Issues With Federal Circuit Ruling
In taking issue with the Federal Circuit’s ruling from last July, which effectively delays the launch of biosimilars by six months after FDA approval, the solicitor general says that under that court’s reading, “the owner of a biosimilar with an effective license could be forced to wait 180 days after FDA has authorized it to commence marketing, even if the sponsor had no arguably valid infringement claim to warrant such delay.”
Gershengorn also notes that the timing of biosimilars’ entry onto the market was a significant issue addressed by the BPCIA as it prohibits FDA from approving a biosimilar before 12 years after the reference product’s first licensure.
“Given the expressly granted exclusivity periods, it is particularly unlikely that Congress would have further delayed biosimilars’ marketing in such an indirect manner,” he writes.

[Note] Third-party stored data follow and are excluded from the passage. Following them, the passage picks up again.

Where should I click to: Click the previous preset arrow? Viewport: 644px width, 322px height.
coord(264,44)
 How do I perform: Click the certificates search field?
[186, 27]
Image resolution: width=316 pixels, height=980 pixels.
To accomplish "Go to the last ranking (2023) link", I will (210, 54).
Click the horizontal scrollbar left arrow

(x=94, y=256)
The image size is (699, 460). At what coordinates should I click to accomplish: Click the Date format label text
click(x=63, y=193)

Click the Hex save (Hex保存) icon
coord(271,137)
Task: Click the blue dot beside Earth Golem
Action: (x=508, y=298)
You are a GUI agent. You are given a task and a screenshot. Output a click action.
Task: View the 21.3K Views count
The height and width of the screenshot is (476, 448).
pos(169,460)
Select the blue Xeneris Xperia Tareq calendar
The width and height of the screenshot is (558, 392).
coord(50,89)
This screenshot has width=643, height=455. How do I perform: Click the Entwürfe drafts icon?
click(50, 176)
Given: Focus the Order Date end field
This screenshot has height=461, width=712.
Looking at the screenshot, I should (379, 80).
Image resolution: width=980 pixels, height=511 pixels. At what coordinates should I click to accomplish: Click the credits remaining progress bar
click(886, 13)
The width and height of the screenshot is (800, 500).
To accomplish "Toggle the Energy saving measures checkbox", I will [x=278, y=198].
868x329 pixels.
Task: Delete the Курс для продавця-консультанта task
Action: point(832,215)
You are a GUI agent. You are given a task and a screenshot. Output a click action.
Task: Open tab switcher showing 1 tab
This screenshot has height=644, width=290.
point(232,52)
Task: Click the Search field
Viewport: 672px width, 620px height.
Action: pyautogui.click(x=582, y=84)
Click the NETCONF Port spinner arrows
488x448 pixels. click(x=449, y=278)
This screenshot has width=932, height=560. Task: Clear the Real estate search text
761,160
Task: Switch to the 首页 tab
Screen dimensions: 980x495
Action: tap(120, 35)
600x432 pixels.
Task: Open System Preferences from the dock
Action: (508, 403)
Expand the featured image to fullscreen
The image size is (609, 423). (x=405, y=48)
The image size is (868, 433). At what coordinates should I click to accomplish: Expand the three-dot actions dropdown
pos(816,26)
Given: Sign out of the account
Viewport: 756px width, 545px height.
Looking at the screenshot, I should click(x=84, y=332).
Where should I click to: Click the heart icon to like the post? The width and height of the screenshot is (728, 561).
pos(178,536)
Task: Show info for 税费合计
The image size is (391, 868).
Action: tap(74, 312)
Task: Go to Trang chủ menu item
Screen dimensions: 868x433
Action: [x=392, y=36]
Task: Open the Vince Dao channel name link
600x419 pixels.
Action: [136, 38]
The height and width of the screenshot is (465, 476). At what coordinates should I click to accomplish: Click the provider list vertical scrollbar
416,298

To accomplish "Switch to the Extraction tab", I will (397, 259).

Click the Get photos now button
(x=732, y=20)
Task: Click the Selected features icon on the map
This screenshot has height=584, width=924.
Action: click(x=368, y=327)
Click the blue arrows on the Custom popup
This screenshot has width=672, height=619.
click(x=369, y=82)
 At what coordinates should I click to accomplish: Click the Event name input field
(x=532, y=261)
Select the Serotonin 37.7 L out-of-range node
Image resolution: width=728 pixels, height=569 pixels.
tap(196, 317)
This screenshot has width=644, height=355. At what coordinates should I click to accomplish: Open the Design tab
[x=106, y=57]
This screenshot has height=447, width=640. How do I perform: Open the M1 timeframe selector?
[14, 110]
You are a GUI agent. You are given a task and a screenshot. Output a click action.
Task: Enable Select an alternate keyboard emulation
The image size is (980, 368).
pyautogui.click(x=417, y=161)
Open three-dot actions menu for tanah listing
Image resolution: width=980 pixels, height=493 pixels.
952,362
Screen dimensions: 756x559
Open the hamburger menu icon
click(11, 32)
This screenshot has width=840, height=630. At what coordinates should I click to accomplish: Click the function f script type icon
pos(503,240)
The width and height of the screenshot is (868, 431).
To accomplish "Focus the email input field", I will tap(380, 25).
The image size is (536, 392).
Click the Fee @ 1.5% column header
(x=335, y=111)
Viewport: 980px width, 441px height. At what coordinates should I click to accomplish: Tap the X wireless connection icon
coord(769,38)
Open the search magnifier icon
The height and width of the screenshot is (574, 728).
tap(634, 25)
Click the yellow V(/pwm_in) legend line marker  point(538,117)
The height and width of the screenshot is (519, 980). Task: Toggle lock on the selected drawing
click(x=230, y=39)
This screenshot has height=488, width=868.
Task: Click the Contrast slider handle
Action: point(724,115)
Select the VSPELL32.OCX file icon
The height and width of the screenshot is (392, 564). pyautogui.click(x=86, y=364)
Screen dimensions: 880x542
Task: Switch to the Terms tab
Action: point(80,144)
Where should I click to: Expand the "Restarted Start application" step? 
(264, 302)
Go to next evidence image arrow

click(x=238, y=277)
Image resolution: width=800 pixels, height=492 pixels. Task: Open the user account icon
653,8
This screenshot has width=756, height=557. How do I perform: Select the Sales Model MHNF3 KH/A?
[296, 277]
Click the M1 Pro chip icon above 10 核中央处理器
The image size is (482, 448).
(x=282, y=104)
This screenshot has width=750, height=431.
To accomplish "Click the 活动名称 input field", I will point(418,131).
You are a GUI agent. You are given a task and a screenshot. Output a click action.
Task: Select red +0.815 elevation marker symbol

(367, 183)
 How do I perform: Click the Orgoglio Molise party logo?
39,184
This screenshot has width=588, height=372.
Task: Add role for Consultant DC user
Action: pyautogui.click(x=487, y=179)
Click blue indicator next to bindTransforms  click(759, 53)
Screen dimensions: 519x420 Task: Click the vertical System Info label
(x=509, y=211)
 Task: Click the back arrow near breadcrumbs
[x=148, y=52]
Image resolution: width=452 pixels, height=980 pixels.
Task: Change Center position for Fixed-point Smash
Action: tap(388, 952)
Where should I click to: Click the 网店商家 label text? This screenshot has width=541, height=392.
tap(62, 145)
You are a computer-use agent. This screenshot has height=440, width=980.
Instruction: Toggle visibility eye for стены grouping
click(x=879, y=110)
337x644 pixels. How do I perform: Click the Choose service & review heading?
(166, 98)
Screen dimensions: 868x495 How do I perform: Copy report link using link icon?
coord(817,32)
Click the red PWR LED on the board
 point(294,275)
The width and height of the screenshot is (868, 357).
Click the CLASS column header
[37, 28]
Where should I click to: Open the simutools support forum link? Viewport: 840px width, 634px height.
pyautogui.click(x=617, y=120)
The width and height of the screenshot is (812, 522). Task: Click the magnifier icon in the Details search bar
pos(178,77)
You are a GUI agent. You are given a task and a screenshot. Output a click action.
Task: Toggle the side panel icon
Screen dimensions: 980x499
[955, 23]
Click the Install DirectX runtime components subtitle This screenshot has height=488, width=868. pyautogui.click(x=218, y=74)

And in calling on the Supreme Court to take up the dispute, the solicitor general notes that the questions presented in Sandoz’s petition and Amgen’s conditional cross-petition apply and will apply to other biosimilars up for FDA approval.
“The BPCIA represents a carefully calibrated legislative effort to promote innovation and competition in this important field, and the questions presented address core questions governing how the BPCIA operates,” the brief says. “This case is an appropriate vehicle through which the Court may resolve those questions.”